For most desk-based jobs, this can be easily achieved as long as employees have the ability to access the office network remotely. This would mean that an employee can work from anywhere, without geographical and temporal restrictions. However, whether remote working is feasible is one thing, whether the performance of work duties from a different jurisdiction is lawful, is another.
Are there legal implications for the employer when asking an employee to work remotely in a remote jurisdiction?
Prolonged working from a different jurisdiction could attract the application of local labour laws. In some jurisdictions, the mere fact that an individual is performing work physically in the jurisdiction could trigger local law rights, enabling the employee to "forum shop" for employment benefits and protections.
If an employer asks an employee to work in a remote jurisdiction, will that employee legally have the right to do so?
The necessity for a working visa is a factor that must be considered. In many jurisdictions, an employee may conduct a set of business related activities (such as attending meetings or conducting site visits) but any further work would require obtaining an employment visa. Failure to comply with the local immigration rules could cause not only the employee to be in breach of his or her conditions of stay, but could hinder and detriment the ability for the employer to obtain any working passes for other employees in the future. A number of countries also attach criminal sanctions to breaches of immigration law. Of course, the availability of instant communication technology and remote access has somewhat blurred the boundary between whether an employee is “at work” or not.
What steps can an employer take to minimise their risk when asking an employee to work in a remote jurisdiction?

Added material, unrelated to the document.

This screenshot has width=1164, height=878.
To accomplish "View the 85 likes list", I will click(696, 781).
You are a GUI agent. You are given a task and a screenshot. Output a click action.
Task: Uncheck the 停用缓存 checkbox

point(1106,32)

Prior to arranging or approving a request for an employee to work remotely, and especially if considering placing an employee outside of his or her office base, employers should holistically measure and balance the multiple risks involved, including considering the applicability of foreign labour laws, permanent establishment taxation risks and immigration permissions.
Even if the employee holds valid permission to work in a particular country, employers should bear in mind the ambit of the permission (e.g. whether the employee can work from multiple locations within the country, or is restricted to working only in one province or one office) and also ensure the upkeep of normal protocols and procedures set up for renewal of visas. In moments of crisis, public services will normally also be interrupted, and so employers need to be extra diligent in ensuring that visas are renewed in a timely manner to avoid any complications.

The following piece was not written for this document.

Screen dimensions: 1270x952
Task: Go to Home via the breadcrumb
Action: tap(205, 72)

How should I be communicating with employees, especially those who are working remotely?
The ways and content of communications with employees are ostensibly an area which is less regulated compared to other issues we have addressed. Nevertheless, oversight in this area may also have its commercial and legal consequences. From a commercial point of view, employers who can maintain effective channels for both online and offline communications with employees tend to be more successful in terms of staff engagement. Benefits of this include reduced turnover rate, improved morale and higher productivity. From a legal point of view, what and how things are being communicated to employees may have strategic implications as to how a potential labour dispute will play out.
Are there measures that employees can put in place to aid the employer employee relationship in times of crisis?
Experience tells us conversations are always better than confrontation when it comes to resolving work tension. In addition to the usual communication channels such as e-mails and instant messaging, employers are advised to establish an employee assistance programme for emergency or crisis management specifically. Through platforms like this, employers can clearly inform employees of their rights and obligations in times of a global crisis, and how they can get support from the employers.